A Polícia Federal realizou nesta terça-feira, dia sete de novembro, uma ação coordenada para combater a exploração sexual de crianças e adolescentes no Brasil. As operações foram batizadas como Comércio do Mal VI e Inocência Protegida XIX, com o objetivo de cumprir dois mandatos de busca e apreensão em Fortaleza, capital do estado do Ceará.
De acordo com o balanço oficial, as investigações revelaram que usuários brasileiros efetuaram pagamentos em criptomoedas para obter material de abuso sexual infantojuvenil disponibilizado em ambientes virtuais. As autoridades identificaram transações financeiras relacionadas ao estado do Ceará, evidenciando a participação de suspeitos locais na aquisição ilegal desse tipo de conteúdo.
A Operação Comércio do Mal VI representa um desdobramento de uma apuração conduzida pelo Ministério Público do Estado de São Paulo.
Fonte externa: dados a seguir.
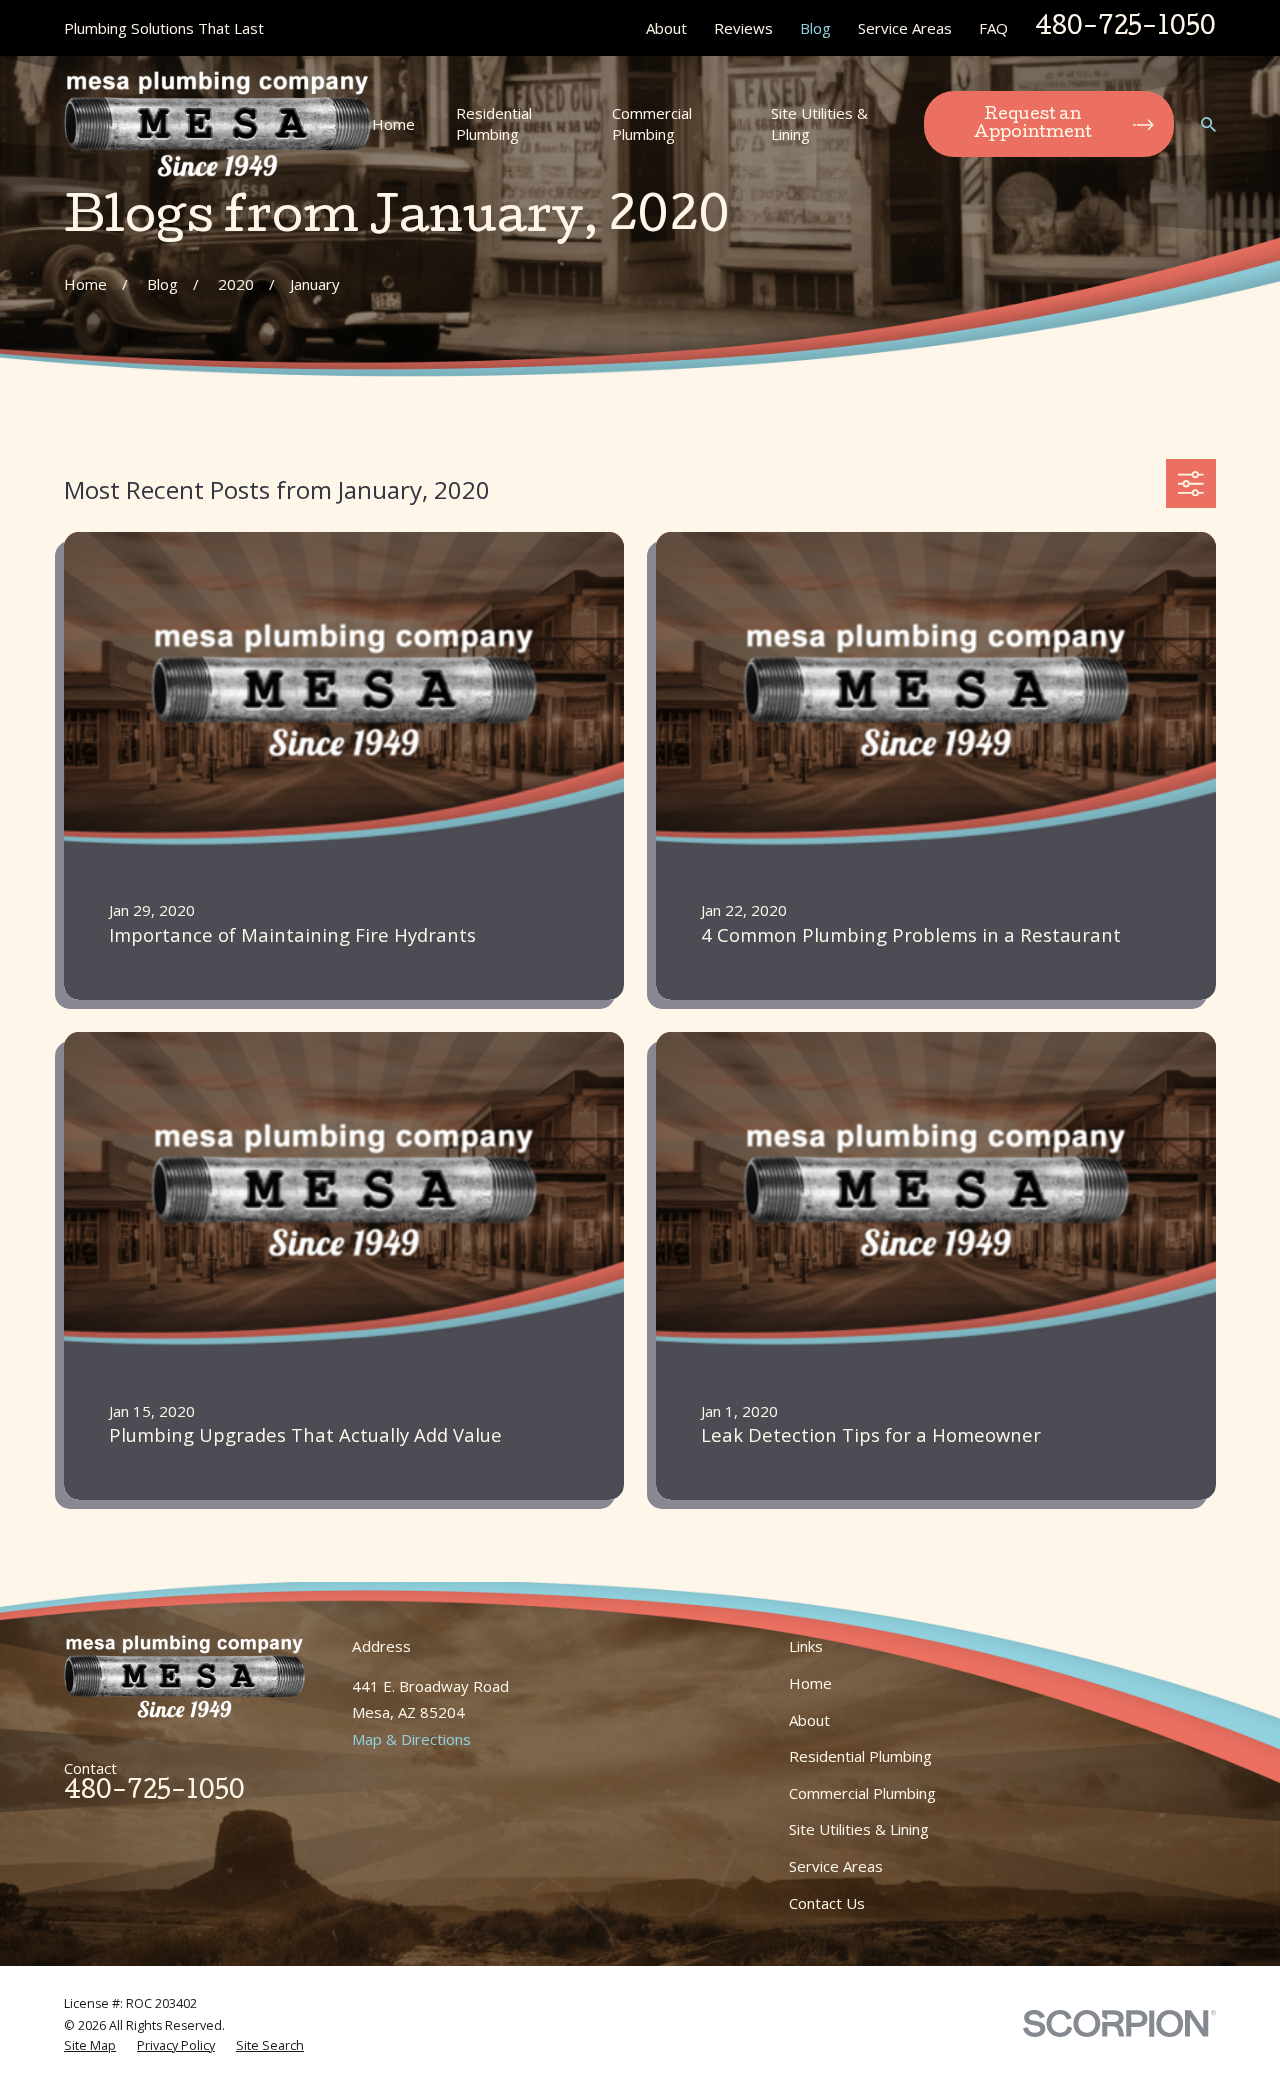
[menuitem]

Já a Operação Inocência Protegida XIX teve origem a partir da análise de dispositivos eletrônicos apreendidos durante another investigação policial. A extração dos dados desses aparelhos permitiu a descoberta de grupos organizados em um aplicativo de mensagens, dedicados ao compartilhamento de material de abuso sexual infantil.
Durante a ação, as equipes apreenderam telefones celulares, computadores e dispositivos de armazenamento. Todo o material coletado será submetido a exames periciais para complementar as investigações. Embora a identificação de participantes de diferentes estados tenha sido possível, o foco da operação foi um único investigado.
Os suspeitos poderão ser responsabilizados pelos crimes de comercialização, aquisição, armazenamento e divulgação de material de abuso sexual de crianças e adolescentes. As identidades dos acusados não foram divulgadas para não comprometer o andamento das apurações.
É importante destacar que, apesar de as operações Comércio do Mal e Inocência Protegida já estarem em suas sexta e nona fases, respectivamente, os comunicados anteriores não haviam mencionado o uso de criptomoedas pelos investigados.